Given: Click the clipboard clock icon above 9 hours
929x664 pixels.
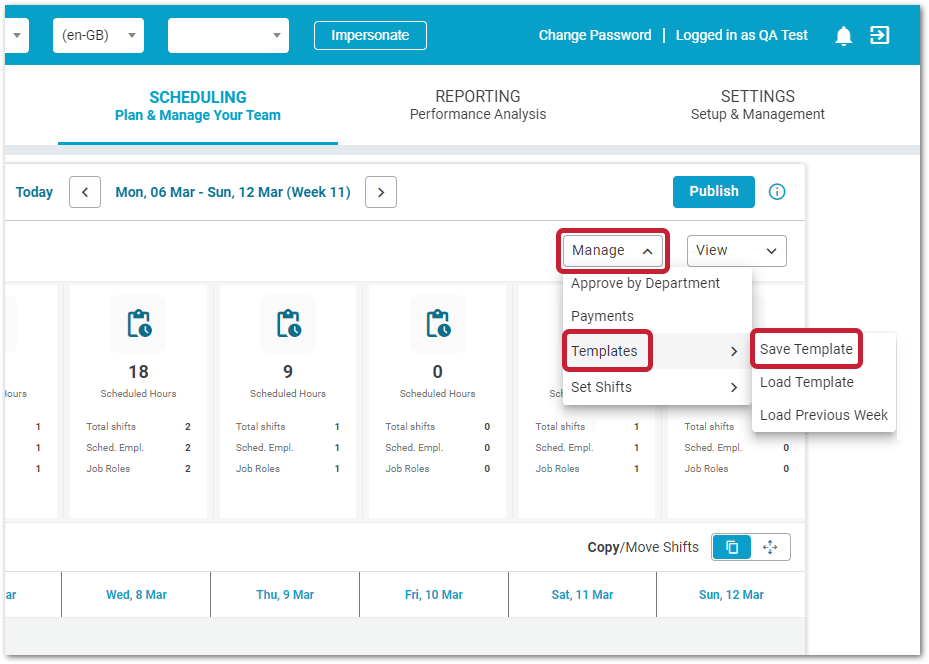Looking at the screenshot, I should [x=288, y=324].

--

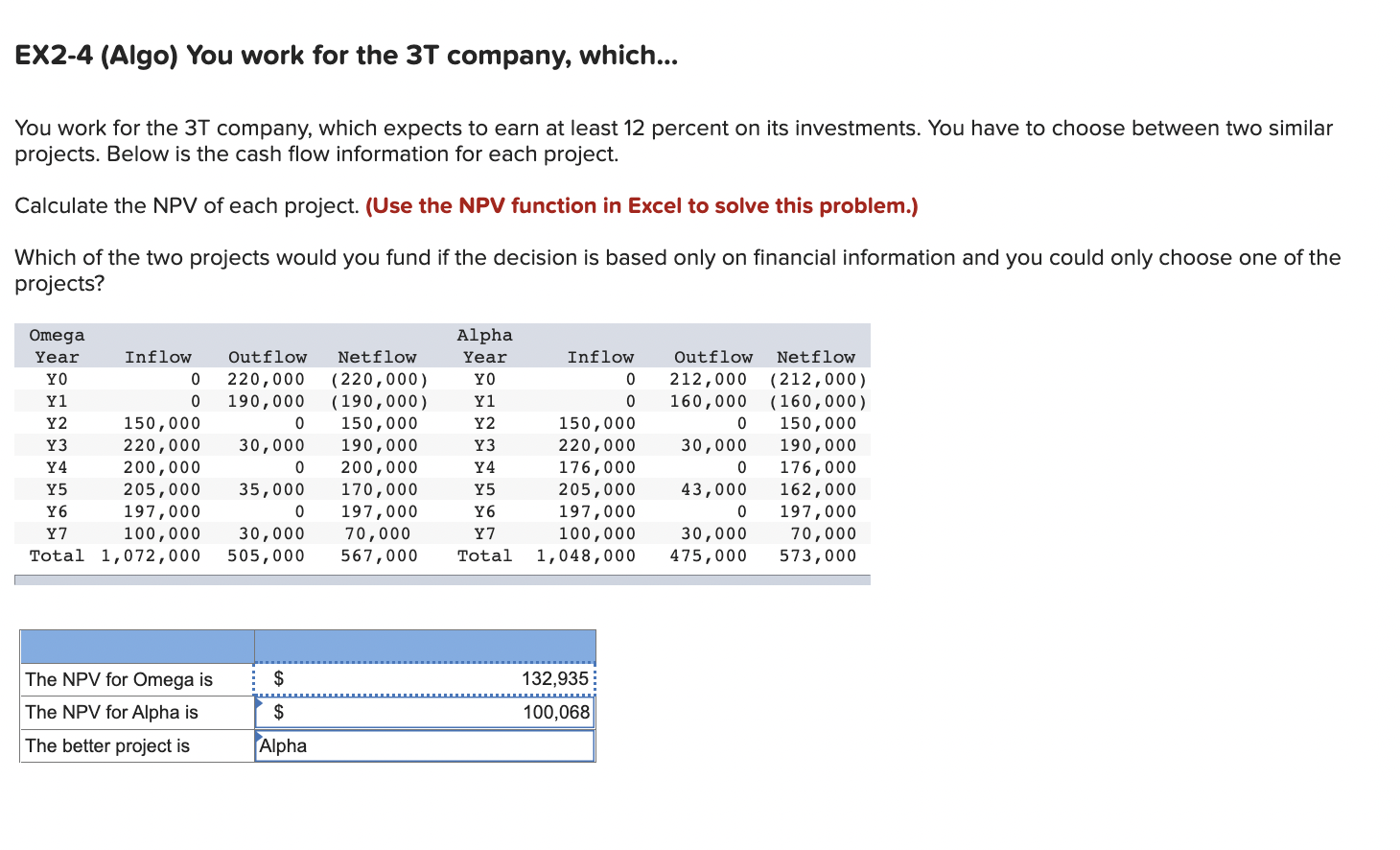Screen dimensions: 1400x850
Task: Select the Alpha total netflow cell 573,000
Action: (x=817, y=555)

* * *

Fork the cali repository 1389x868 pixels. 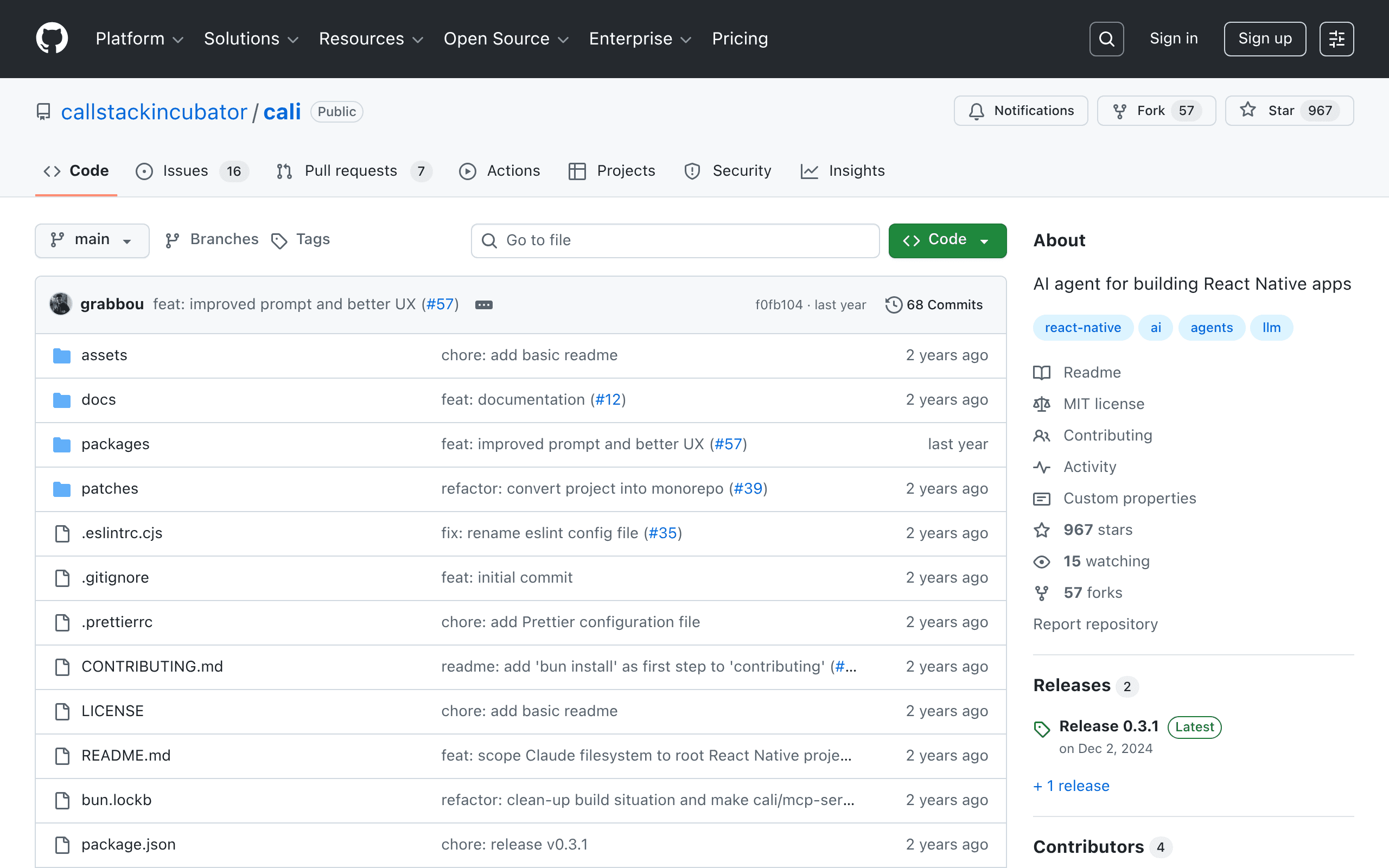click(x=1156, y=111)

▶ [EXERCISE REQUIREMENTS]
From the records, copy out the lines word for word, starting at the line that contains "Given: Click the" and ending with the line that contains "Looking at the", both included. Omit the pictures from your answer.

▶ [COMPLETED EXERCISE]
Given: Click the clipboard clock icon above 9 hours
929x664 pixels.
Looking at the screenshot, I should [x=288, y=324].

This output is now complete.